During the term of the Credit Facility, the Borrower may
borrow, repay and reborrow hereunder at any time, unless
otherwise provided.
FEF Contracts may not have maturities exceeding one year.
<PAGE>
After the Maturity Date, the Credit Facility shall convert
to a demand facility, the Bank may cancel any undrawn
portion of the Amount at any time and all Borrowings
outstanding shall be due and payable on demand by the
Bank.
6. Interest Rates and Fees:
(a) Royal Bank Prime (RBP) plus 1/4%.
(b) Royal Bank US Base Rate (RBUSBR) plus 1/4%.
(c) Libor (Libor) plus 1%.
(d) Royal Bank Prime Acceptance Fees (RBPAF) plus
1/4%.
(e) L/C fees to be quoted by the Bank at time of issue
of each L/C.
7. Calculation and Payment of Interest and Fees:
(a) RBP and RBUSBR Loans:
The Borrower shall pay interest on each RBP Loan in
Canadian Dollars and interest on each RBUSBR Loan in
US Dollars monthly in arrears on the first Business
Day following the 24th of each month. Such interest
will accrue and be computed daily on the daily closing
balance on the basis of a year of 365 days. Any
change in RBP or RBUSBR shall be effective as of the
opening of business on the day such change takes
place.
(b) Libor Loans:
The Borrower shall pay interest on each Libor Loan in
US Dollars in arrears on each Libor Interest Date.
Such interest will accrue and be computed daily on the
basis of a year of 360 days.
(c) B/As:
The Borrower shall pay acceptance fees in Canadian
Dollars at the rates provided for above in advance on
the date of issue of each B/A. Acceptance fees shall
be calculated on the face amount of the B/A issued and
based upon the number of days in the term thereof and
a year of 365 days.
(d) L/C Fees:
The Borrower shall pay an L/C fee on the date of
issuance of such L/C in the currency in which such L/C
is issued. Such fee shall be calculated on the face
amount of the L/C issued and based on the number of
days in the term thereof and a year of 365 days.
<PAGE>
(e) Operation of Account Fee:
The Borrower shall pay fees of $100 and US$100 payable
monthly in arrears on the first day of each month to
compensate the Bank for the expense of revolving the
Borrower's accounts.
(f) Standby Fee:
A standby fee equal to 3/16 of 1% per annum calculated
on the unused portion of Segment (2) is payable
monthly in arrears within the first five business days
of each month.
(g) Interest Act (Canada):
The annual rates of interest or fees to which the
rates calculated in accordance with this Agreement are
equivalent, are the rates so calculated multiplied by
the actual number of days in the calendar year in
which such calculation is made and divided by 365 or,
in the case of Libor Loans, 360.
(h) Financial Tests Fee:
The Borrower shall pay a fee if it fails to meet any
of the Financial Tests as at the end of any fiscal
quarter, as determined by the Bank based on the
Borrower s financial statements in respect of the
affected fiscal quarter. Such fee shall be calculated
at the rate of 1/4% per annum on the daily average
aggregate principal amount outstanding under Segment
(2) of this Agreement during the affected fiscal
quarter and shall be in addition to any other interest
and fees payable to the Bank hereunder.
Such fees shall be paid quarterly in arrears in
respect of the affected fiscal quarter, no later than
five business days following receipt by the Bank of
the Borrower s quarterly financial statements.

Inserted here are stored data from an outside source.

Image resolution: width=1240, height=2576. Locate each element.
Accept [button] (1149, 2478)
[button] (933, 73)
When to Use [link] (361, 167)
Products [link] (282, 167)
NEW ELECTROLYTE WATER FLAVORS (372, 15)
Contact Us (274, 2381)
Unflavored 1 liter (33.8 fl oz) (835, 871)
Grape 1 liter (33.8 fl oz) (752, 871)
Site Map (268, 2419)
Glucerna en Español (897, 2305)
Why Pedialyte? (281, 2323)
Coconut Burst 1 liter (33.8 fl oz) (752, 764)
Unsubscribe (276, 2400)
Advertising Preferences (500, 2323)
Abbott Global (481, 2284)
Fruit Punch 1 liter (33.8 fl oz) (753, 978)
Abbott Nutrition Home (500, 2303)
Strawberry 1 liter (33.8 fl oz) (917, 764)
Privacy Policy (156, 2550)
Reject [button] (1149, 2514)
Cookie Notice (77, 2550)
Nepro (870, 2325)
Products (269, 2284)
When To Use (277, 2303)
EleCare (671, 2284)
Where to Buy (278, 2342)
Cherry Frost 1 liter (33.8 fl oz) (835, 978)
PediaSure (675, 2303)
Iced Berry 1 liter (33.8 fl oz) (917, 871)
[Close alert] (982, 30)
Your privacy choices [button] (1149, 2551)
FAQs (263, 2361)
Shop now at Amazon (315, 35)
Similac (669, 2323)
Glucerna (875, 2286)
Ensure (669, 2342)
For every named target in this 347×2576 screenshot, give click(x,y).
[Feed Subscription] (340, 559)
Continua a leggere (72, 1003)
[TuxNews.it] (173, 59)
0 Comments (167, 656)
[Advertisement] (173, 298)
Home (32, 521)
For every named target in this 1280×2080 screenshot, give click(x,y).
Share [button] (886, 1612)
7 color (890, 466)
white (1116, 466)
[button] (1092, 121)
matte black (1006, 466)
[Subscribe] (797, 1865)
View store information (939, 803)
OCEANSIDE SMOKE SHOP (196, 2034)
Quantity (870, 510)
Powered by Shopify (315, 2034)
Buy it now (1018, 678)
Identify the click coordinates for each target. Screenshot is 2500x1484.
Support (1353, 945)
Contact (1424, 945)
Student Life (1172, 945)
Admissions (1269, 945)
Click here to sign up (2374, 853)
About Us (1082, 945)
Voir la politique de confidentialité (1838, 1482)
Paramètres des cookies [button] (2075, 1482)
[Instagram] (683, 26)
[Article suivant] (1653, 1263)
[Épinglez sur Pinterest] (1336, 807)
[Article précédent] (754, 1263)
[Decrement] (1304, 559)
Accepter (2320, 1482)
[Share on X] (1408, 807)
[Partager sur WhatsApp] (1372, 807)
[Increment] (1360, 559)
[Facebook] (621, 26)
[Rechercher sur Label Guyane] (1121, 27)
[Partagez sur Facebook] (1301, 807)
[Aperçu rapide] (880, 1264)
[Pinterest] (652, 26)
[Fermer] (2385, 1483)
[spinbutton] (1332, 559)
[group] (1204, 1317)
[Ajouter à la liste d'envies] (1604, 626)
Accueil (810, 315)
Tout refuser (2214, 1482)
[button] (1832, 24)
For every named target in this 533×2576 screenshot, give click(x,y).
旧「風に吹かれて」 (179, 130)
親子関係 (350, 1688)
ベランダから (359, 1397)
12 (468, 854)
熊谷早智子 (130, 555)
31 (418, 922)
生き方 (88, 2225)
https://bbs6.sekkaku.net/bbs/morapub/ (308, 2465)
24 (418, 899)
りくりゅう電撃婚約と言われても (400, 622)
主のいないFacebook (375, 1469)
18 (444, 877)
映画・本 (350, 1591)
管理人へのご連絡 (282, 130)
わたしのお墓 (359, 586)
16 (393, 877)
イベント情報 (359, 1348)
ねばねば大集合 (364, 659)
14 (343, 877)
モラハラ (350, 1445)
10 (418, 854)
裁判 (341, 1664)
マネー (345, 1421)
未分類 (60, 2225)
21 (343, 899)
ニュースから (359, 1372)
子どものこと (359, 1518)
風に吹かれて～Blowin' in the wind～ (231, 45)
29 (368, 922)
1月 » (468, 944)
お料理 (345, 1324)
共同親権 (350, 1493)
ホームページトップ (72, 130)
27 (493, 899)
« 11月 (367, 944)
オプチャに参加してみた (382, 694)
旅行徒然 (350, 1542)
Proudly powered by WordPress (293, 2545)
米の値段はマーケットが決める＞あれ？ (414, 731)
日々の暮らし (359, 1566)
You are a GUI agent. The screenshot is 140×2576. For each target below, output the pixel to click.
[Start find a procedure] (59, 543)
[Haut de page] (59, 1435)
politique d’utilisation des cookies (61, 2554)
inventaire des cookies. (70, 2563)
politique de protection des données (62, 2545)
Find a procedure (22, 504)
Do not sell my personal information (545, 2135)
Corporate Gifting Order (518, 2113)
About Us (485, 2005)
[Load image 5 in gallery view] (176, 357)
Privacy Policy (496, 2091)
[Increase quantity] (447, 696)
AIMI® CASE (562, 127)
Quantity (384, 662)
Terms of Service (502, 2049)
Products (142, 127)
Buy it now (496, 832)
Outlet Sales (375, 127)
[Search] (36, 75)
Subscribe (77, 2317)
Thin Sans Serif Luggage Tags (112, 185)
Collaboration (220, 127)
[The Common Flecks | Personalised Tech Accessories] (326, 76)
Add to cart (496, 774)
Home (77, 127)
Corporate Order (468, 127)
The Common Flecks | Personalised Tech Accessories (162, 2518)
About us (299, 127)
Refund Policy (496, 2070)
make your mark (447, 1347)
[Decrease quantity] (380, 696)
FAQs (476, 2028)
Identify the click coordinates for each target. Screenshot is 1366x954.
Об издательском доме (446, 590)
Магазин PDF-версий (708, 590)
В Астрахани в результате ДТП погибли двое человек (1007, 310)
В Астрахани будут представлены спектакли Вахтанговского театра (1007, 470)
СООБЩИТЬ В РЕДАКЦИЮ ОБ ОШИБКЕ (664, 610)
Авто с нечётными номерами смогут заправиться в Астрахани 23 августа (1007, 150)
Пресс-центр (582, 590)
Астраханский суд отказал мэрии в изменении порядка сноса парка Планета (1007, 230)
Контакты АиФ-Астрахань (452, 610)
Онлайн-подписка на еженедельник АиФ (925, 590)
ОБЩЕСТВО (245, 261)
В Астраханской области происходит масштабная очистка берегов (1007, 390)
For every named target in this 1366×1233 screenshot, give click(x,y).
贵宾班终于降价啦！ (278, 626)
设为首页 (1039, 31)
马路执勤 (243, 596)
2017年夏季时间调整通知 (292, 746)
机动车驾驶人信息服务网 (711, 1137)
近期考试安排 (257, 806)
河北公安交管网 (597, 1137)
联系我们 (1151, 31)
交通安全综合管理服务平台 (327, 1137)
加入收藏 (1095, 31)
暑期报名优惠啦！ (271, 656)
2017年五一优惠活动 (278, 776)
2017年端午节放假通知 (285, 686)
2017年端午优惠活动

8. Time and Place of Payment:
Payments of principal, interest, fees and all other
amounts payable by the Borrower pursuant to this Agreement
shall be paid at the Branch of Account in immediately
available funds in Canadian Dollars except as otherwise
herein provided. Each payment under this Agreement shall
be made for value on the day such payment is due, provided
that if any such day is not a Business Day such payment
shall be deemed for all purposes of this Agreement to be
due on the Business Day next following such day and all
interest and other fees shall continue to accrue until
payment. Interest and fees payable under this Agreement
are payable both before and after any or all of default,
demand and judgment.
<PAGE>
9. Withholding Taxes:
All payments required under this Credit Facility shall be
made free and clear of and without any withholding on
account of any taxes or other charges of any nature or
kind whatsoever. If any such taxes or charges are
required to be withheld from any payment made hereunder,
the Borrower shall pay an additional amount such that the
net amount received by the Bank shall be equal to the
amount which would have been received if no such
withholding were required to be made.
10. Exchange Rate Fluctuations:
If, in the sole determination of the Bank, due to exchange
rate fluctuations or for any other reason, the value of
Borrowings outstanding under the Credit Facility, when
converted to Canadian Dollars, exceeds the Amount as of
the 25th day of any month, the Borrower shall either repay
or otherwise retire the outstanding Borrowings to the
extent of the amount of such excess, or shall secure the
amount of such excess in a manner which is satisfactory to
the Bank.
11. Repayment:
Borrowings are repayable on the later of the Maturity Date
or the date of any demand by the Bank, provided that on or
prior to the Maturity Date the Bank may demand repayment
pursuant to Section 24 hereof, and in such event,
Borrowings shall be payable upon such demand.
After the Maturity Date, all Borrowings made hereunder
shall be due and payable on demand by the Bank.
Upon any demand by the Bank hereunder, the Borrower shall
pay all amounts outstanding hereunder including, without
limitation, an amount equal to the aggregate of the face
amounts of all B/As and L/Cs and the amount advised by the
Bank, pursuant to Section 2 hereof, with respect to FEF
Contracts which are unmatured or unexpired, which amount
shall be held by the Bank as collateral security for the
Borrower s obligations to the Bank with respect thereto.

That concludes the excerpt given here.